Task instructions: Please check the excerpt on food irradiation below: according to the reply to the parliamentary question, how many countries have used irradiation on poultrymeat to some extent?

Excerpt:
It quoted Professor Bevan Moseley, the head of the institute of food research in Reading, as saying that, as poultrymeat is responsible for over half our salmonella cases, the problem would be halved with irradiated poultrymeat. It frightens me that the Government are thinking of irradiation as the major answer to the salmonella epidemic. The proper answer is to clean up factory farming and animal feeding, and to stop some of the current practices in farming. Two wrongs do not make a right and irradiation is a technological fix for a problem that should not exist in the first place. The real answer lies in clean farming.
The irradiation of poultry is allowed in only 11 countries in the world. In a parliamentary question this week, I asked how many countries used irradiation as a method of preservation for poultrymeat. The reply was that only two countries have used irradiation to some extent, whereas 138 countries have not. In other words, over 98 per cent. of the countries of the world do not use irradiation on poultrymeat. It disturbs me that Britain will be a leader in that very wrong direction.
Many hon. Members have referred to the problems of testing. There is no test for irradiation and it is significant that the tests being considered are for free radicals or mutagenic products. It gives the game away that the Government are considering those damaging materials as a method of testing irradiated foods.
The Government should listen to public opinion on this matter. It is overwhelmingly hostile. Many sorts of non-political organisations, the consumer groups and the supermarket chains have come out decisively against irradiation. The most important is the British Medical Association which is cautionary in its attitude to food irradiation. I hope that when the Bill receives a detailed consideration, the Government will withdraw the provisions dealing with food irradiation.

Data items
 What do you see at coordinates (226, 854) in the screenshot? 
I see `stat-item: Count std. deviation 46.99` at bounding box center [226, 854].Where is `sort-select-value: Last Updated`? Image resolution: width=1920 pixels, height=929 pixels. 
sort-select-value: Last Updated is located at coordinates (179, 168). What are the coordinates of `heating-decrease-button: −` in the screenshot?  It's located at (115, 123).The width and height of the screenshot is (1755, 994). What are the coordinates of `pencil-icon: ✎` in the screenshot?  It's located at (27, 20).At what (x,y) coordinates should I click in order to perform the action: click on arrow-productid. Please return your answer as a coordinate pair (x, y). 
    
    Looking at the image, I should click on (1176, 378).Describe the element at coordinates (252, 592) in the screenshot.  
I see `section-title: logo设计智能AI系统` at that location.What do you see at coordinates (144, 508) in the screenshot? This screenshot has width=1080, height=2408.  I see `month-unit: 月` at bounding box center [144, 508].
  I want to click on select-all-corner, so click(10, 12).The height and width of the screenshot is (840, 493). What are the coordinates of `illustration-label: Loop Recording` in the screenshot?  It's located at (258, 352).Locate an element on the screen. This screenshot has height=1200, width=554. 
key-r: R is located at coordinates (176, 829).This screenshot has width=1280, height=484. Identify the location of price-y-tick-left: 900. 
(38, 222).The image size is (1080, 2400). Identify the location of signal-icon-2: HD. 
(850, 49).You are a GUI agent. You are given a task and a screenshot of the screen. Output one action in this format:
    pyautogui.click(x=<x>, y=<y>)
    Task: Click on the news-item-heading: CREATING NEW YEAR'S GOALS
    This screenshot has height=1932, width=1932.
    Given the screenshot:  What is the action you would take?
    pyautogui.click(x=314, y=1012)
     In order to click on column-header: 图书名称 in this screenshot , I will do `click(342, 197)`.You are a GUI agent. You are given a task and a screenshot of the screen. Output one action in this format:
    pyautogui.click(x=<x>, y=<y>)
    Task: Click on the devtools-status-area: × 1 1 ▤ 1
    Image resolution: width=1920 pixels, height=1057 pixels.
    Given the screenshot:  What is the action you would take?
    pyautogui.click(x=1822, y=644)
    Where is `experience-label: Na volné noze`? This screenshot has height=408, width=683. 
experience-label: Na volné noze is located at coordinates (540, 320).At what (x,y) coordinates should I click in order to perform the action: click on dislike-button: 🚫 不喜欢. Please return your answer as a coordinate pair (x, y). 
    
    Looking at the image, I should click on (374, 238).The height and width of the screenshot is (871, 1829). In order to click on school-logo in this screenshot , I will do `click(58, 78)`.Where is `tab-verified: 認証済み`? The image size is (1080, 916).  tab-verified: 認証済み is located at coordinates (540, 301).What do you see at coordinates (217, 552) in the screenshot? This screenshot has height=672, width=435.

Response: Two countries.